__AIM OF THE EXERCISE__: Copy out every record below, word for word.

__DATASET CONTENT__:
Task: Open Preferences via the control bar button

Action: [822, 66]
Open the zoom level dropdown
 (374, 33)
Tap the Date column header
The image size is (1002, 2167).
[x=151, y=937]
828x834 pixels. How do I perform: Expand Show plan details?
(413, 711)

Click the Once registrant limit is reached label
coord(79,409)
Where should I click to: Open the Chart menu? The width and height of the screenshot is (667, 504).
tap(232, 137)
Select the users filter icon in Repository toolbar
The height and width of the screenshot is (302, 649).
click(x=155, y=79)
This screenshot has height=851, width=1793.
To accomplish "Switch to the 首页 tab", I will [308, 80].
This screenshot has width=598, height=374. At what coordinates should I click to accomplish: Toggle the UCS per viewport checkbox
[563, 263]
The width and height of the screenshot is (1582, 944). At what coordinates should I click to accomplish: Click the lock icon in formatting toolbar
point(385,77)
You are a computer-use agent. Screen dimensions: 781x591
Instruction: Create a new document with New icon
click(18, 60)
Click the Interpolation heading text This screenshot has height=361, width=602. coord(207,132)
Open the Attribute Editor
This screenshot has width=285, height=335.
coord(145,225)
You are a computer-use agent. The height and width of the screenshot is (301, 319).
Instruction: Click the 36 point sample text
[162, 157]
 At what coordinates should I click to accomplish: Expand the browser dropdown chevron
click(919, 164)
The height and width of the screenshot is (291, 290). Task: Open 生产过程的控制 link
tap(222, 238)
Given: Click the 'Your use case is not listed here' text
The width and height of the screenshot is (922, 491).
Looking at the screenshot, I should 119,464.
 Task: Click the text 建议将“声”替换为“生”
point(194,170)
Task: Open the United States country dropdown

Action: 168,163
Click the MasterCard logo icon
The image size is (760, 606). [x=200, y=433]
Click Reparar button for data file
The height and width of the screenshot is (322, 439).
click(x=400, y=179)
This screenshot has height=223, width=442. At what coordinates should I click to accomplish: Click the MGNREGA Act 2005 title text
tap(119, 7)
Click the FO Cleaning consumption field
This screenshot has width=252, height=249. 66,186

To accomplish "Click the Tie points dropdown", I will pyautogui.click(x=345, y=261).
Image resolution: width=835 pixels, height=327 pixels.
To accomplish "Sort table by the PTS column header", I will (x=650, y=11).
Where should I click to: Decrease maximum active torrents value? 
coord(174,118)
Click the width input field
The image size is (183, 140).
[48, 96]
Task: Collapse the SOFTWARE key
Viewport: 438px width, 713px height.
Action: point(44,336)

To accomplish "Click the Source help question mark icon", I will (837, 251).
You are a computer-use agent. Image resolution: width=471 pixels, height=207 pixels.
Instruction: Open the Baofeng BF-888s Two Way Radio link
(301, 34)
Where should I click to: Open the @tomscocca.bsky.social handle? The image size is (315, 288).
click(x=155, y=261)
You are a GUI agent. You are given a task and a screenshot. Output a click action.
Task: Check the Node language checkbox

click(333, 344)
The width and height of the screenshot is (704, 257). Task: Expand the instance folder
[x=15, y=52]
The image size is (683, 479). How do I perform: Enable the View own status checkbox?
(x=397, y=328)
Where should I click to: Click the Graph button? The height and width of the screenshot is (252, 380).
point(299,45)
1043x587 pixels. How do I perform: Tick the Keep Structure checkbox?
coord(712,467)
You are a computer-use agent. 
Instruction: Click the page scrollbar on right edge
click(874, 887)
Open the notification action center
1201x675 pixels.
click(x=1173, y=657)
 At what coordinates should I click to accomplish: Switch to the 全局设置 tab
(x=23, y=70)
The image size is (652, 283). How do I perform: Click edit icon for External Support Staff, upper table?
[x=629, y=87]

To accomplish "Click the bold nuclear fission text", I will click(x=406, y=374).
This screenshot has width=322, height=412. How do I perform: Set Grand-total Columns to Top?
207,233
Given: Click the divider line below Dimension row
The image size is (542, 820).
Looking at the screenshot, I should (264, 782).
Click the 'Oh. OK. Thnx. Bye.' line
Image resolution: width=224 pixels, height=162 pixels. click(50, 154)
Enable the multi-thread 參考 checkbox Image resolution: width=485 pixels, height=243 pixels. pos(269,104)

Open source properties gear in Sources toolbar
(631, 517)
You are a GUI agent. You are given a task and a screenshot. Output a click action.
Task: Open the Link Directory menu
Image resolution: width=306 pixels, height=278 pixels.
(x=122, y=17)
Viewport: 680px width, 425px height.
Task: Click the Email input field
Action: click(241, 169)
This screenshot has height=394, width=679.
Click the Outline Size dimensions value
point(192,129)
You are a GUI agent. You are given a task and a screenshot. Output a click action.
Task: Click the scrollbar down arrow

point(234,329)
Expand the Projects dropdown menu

__RESPONSE TO THE EXERCISE__:
Task: Open Preferences via the control bar button

Action: [822, 66]
Open the zoom level dropdown
 (374, 33)
Tap the Date column header
The image size is (1002, 2167).
[x=151, y=937]
828x834 pixels. How do I perform: Expand Show plan details?
(413, 711)

Click the Once registrant limit is reached label
coord(79,409)
Where should I click to: Open the Chart menu? The width and height of the screenshot is (667, 504).
tap(232, 137)
Select the users filter icon in Repository toolbar
The height and width of the screenshot is (302, 649).
click(x=155, y=79)
This screenshot has height=851, width=1793.
To accomplish "Switch to the 首页 tab", I will [308, 80].
This screenshot has width=598, height=374. At what coordinates should I click to accomplish: Toggle the UCS per viewport checkbox
[563, 263]
The width and height of the screenshot is (1582, 944). At what coordinates should I click to accomplish: Click the lock icon in formatting toolbar
point(385,77)
You are a computer-use agent. Screen dimensions: 781x591
Instruction: Create a new document with New icon
click(18, 60)
Click the Interpolation heading text This screenshot has height=361, width=602. coord(207,132)
Open the Attribute Editor
This screenshot has width=285, height=335.
coord(145,225)
You are a computer-use agent. The height and width of the screenshot is (301, 319).
Instruction: Click the 36 point sample text
[162, 157]
 At what coordinates should I click to accomplish: Expand the browser dropdown chevron
click(919, 164)
The height and width of the screenshot is (291, 290). Task: Open 生产过程的控制 link
tap(222, 238)
Given: Click the 'Your use case is not listed here' text
The width and height of the screenshot is (922, 491).
Looking at the screenshot, I should 119,464.
 Task: Click the text 建议将“声”替换为“生”
point(194,170)
Task: Open the United States country dropdown

Action: 168,163
Click the MasterCard logo icon
The image size is (760, 606). [x=200, y=433]
Click Reparar button for data file
The height and width of the screenshot is (322, 439).
click(x=400, y=179)
This screenshot has height=223, width=442. At what coordinates should I click to accomplish: Click the MGNREGA Act 2005 title text
tap(119, 7)
Click the FO Cleaning consumption field
This screenshot has width=252, height=249. 66,186

To accomplish "Click the Tie points dropdown", I will pyautogui.click(x=345, y=261).
Image resolution: width=835 pixels, height=327 pixels.
To accomplish "Sort table by the PTS column header", I will (x=650, y=11).
Where should I click to: Decrease maximum active torrents value? 
coord(174,118)
Click the width input field
The image size is (183, 140).
[48, 96]
Task: Collapse the SOFTWARE key
Viewport: 438px width, 713px height.
Action: point(44,336)

To accomplish "Click the Source help question mark icon", I will (837, 251).
You are a computer-use agent. Image resolution: width=471 pixels, height=207 pixels.
Instruction: Open the Baofeng BF-888s Two Way Radio link
(301, 34)
Where should I click to: Open the @tomscocca.bsky.social handle? The image size is (315, 288).
click(x=155, y=261)
You are a GUI agent. You are given a task and a screenshot. Output a click action.
Task: Check the Node language checkbox

click(333, 344)
The width and height of the screenshot is (704, 257). Task: Expand the instance folder
[x=15, y=52]
The image size is (683, 479). How do I perform: Enable the View own status checkbox?
(x=397, y=328)
Where should I click to: Click the Graph button? The height and width of the screenshot is (252, 380).
point(299,45)
1043x587 pixels. How do I perform: Tick the Keep Structure checkbox?
coord(712,467)
You are a computer-use agent. 
Instruction: Click the page scrollbar on right edge
click(874, 887)
Open the notification action center
1201x675 pixels.
click(x=1173, y=657)
 At what coordinates should I click to accomplish: Switch to the 全局设置 tab
(x=23, y=70)
The image size is (652, 283). How do I perform: Click edit icon for External Support Staff, upper table?
[x=629, y=87]

To accomplish "Click the bold nuclear fission text", I will click(x=406, y=374).
This screenshot has width=322, height=412. How do I perform: Set Grand-total Columns to Top?
207,233
Given: Click the divider line below Dimension row
The image size is (542, 820).
Looking at the screenshot, I should (264, 782).
Click the 'Oh. OK. Thnx. Bye.' line
Image resolution: width=224 pixels, height=162 pixels. click(50, 154)
Enable the multi-thread 參考 checkbox Image resolution: width=485 pixels, height=243 pixels. pos(269,104)

Open source properties gear in Sources toolbar
(631, 517)
You are a GUI agent. You are given a task and a screenshot. Output a click action.
Task: Open the Link Directory menu
Image resolution: width=306 pixels, height=278 pixels.
(x=122, y=17)
Viewport: 680px width, 425px height.
Task: Click the Email input field
Action: click(241, 169)
This screenshot has height=394, width=679.
Click the Outline Size dimensions value
point(192,129)
You are a GUI agent. You are given a task and a screenshot. Output a click action.
Task: Click the scrollbar down arrow

point(234,329)
Expand the Projects dropdown menu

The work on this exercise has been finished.